Turkey’s 250-mile protest

- The New York Times

Jul 6, 2017-

The trouble with the authoritarian course President Recep Tayyip Erdogan of Turkey has chosen is that once you start trying to suppress opposition, you cannot stop. Mr. Erdogan has used emergency powers to purge and arrest thousands of leftists, liberals, Kurds and others. Now thousands of protesters are trudging from Ankara to Istanbul on a March for Justice. How Mr. Erdogan will respond is not known; so far he has accused the main opposition party, the Republican People’s Party, better known as the C.H.P. and the prime organizer of the march, of abusing the concept of justice and serving as the mouthpiece of traitors. Demonizing any opposition as in cahoots with the plotters of the coup has been his preferred method of intimidating critics.
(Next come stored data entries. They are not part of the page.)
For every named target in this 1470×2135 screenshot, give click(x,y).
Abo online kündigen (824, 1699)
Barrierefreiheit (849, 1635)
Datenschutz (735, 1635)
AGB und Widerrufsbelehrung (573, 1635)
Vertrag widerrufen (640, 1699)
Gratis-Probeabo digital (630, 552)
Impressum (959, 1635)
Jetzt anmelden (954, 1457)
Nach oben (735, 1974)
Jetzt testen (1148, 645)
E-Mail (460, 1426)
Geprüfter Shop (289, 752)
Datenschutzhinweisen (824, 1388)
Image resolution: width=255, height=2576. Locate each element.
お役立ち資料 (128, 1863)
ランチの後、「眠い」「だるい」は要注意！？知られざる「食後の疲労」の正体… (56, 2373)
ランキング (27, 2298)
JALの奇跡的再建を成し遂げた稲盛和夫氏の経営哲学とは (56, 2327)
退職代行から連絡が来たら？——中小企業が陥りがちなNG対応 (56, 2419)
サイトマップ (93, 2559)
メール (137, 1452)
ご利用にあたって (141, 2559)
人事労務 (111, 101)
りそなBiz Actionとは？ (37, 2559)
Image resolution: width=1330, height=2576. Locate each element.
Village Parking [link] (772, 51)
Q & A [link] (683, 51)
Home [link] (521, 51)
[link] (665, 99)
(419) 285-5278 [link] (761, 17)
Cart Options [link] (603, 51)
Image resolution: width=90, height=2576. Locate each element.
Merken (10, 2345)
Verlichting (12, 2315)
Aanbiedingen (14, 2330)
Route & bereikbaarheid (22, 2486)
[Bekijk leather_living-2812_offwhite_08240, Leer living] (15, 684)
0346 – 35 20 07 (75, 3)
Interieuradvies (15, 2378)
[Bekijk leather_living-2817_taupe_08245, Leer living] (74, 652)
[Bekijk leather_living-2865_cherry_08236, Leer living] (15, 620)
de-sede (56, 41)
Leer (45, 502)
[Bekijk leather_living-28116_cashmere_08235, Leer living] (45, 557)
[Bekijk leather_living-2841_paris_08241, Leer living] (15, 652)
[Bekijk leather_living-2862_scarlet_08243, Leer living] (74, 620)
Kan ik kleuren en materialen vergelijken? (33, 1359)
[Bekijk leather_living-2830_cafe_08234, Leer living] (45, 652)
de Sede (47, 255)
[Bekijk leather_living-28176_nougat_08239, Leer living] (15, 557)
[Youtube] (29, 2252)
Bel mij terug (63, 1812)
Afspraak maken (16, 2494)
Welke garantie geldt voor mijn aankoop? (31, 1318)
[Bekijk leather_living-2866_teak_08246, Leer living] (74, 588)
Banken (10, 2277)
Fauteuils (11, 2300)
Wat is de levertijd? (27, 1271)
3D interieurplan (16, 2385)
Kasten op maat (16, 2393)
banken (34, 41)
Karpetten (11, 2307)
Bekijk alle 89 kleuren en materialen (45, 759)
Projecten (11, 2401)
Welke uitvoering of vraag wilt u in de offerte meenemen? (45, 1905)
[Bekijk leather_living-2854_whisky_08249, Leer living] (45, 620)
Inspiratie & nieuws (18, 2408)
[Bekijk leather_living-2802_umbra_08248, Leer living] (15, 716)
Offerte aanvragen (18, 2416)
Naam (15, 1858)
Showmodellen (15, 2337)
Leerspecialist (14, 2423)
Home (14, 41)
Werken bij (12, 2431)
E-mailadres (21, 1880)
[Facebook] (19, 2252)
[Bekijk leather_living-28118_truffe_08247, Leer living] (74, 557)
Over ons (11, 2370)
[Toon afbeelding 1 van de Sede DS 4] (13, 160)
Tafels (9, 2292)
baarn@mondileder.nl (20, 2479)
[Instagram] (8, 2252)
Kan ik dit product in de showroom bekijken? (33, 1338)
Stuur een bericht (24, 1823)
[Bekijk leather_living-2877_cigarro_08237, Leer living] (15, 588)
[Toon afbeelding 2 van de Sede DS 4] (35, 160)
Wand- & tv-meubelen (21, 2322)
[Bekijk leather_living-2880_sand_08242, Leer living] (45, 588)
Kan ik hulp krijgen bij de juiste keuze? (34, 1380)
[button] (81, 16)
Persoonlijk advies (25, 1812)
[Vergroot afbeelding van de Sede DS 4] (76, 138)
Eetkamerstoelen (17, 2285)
The watershed moment for the opposition was the sentencing last month of a C.H.P. legislator and former newspaper editor to 25 years in prison for espionage.                    For the head of the C.H.P., Kemal Kilicdaroglu, that was the signal to call for the march, the first act of mass defiance. Erdogan opponents had been frustrated by Mr. Kilicdaroglu’s failure to unite a disparate opposition. Now he has made clear that while Mr. Berberoglu’s jailing is the catalyst, the march is not about one party, but about forging a broad coalition for justice.